Session 30: Purgatory Hotline – Featuring RISD Professor and Poet, Claudia Ford

Join us for this Endless Beautiful session featuring the incredibly talented Claudia Ford. Dr Ford is on the faculty of Rhode Island School of Design and serves on the board of Orion literary magazine. Listen in as we dial up the creative spirit!

Claudia Ford

Dr. Ford has had a career in international management, development, and women’s health spanning three decades and all continents. Claudia holds a PhD in Environmental Studies and is on the faculty of Rhode Island School of Design. She teaches ethnobotany, indigenous knowledge, global sustainability, global business, environmental justice, and environmental literature in classrooms and workshops. Claudia is on the advisory board of an agroecology program, on 1500 acres of productive farmland in New England, that links ecological and social systems with agriculture for healthy food and farming communities. Claudia serves on the board of directors of The Orion Society, a community that publishes Orion literary magazine – caring for the planet by exploring the connections between nature and culture so that humanity might live on Earth justly, sustainably, and joyously.

Sounds

  • Purgatory Hotline
  • Plucking the Strings of a Dead Tree
  • Busted Bicycle
  • Sorting Through Drawers
  • Little Purgatory Fast Falls
  • Baby Spoon
  • Dremel Grinder
  • Playing in the Mud
  • Climbing up a Treestand

Claudia’s Result

1. Where watergoes,

The oft repeated wisdom,
wisdom? or is it knowledge.
The oft repeated wisdom is that all rivers flow to the
sea.
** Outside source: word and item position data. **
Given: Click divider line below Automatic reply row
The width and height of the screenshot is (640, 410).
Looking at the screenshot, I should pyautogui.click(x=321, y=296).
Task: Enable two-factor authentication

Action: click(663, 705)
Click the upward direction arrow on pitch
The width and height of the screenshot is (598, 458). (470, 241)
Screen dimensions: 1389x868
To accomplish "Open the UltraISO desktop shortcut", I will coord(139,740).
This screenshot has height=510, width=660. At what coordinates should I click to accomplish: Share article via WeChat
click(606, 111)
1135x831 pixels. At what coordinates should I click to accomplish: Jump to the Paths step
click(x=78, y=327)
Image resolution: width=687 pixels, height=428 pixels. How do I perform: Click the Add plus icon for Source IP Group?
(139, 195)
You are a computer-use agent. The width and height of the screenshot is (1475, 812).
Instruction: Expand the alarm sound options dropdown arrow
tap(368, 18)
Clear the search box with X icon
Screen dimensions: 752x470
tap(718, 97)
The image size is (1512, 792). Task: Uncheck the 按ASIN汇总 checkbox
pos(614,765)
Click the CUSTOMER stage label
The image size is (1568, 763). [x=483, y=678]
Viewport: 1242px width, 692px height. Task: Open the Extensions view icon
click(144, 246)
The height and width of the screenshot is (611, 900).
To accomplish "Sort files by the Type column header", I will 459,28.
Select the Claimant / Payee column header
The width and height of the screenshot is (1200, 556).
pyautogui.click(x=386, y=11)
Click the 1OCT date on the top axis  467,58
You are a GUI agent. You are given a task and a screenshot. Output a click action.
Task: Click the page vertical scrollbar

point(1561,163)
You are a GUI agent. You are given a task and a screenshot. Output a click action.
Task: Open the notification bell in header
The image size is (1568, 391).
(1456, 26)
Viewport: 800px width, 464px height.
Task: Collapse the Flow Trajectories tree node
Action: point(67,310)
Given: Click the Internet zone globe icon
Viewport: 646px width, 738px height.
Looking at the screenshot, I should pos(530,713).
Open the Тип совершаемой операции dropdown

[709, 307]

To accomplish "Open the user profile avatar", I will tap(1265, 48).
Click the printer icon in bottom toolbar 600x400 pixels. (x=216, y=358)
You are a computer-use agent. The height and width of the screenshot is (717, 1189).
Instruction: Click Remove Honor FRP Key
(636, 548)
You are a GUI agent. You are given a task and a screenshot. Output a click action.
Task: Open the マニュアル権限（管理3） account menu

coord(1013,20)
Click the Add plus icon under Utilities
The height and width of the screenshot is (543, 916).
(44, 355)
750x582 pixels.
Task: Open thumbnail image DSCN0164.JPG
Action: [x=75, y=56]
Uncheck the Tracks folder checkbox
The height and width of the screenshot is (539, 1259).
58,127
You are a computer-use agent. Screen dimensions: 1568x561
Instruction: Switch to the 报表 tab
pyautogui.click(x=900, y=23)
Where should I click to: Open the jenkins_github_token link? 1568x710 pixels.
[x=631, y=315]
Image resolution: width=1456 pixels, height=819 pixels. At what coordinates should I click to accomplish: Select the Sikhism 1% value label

They do.
Rain falls, ponds and
lakes overflow, rivulets,
streams, brooks,
rivers.
They babble their way
down slopes, gentle
They rush down slopes
steep. They gather. All rivers,
flow into a distant sea.
But the wisdom does not
tell me where the waters of the body go
Where is the oft repeated
knowledge about
tears? Urine?
Amniotic fluid? Breast
milk? Tears?
Do our sorrows eventually
gather? Form rivulets?
Brooks? Do we release our babies,
our creativity into babbling
now rushing streams
Where do they go? the waters of
human struggle and sadness
Or the milk of human nurture
and kindness?
When I’m searching
for answers, a walk in the woods perhaps,
warm tiny clouds rising from
the pine needle bed that soaks in
a stream of urine
I get up from a squat, wipe
my hands on a leaf and
walk into the sun so
that the salty residue of my doubts
can dry on my cheeks

2. Too Busy To Care

Two minutes to get
out of the house and
make it in time for
my dental appointment.
Too many errands this
afternoon.
To and fro, up and down,
In and out of the house.
No time to sit, think,
ponder, contemplate, observe
wander.
And really? Just too busy to care.

3.

On one side of a busy street
stands an 11 year old
boy, on his scooter. bike
helmet on. Waiting for
the traffic to slow so he can
safely cross. I stop, and
he scoots across the street
in front of me.

Lucas’s Result

Mud is Heaven

Thank you for contacting the Interdimensional Prayer Guild Network. Please dial 5 to begin your session.

*beep*

I’m sorry you have dialed a number that we do not currently recognize. Please…

*Beep*

Behind you, in the yellow box marked “close lid after opening” you will find the SP5876 Intergalactic Pogo Stick. Please grab the red and silver pogo stick marked with the nomenclature number SP5876 Intergalactic Pogo Stick.

Thank you.

This pogo stick can be activated by standing on its pegs and pressing the large red button marked Purgatory. Do not press the button before you are given further instructions.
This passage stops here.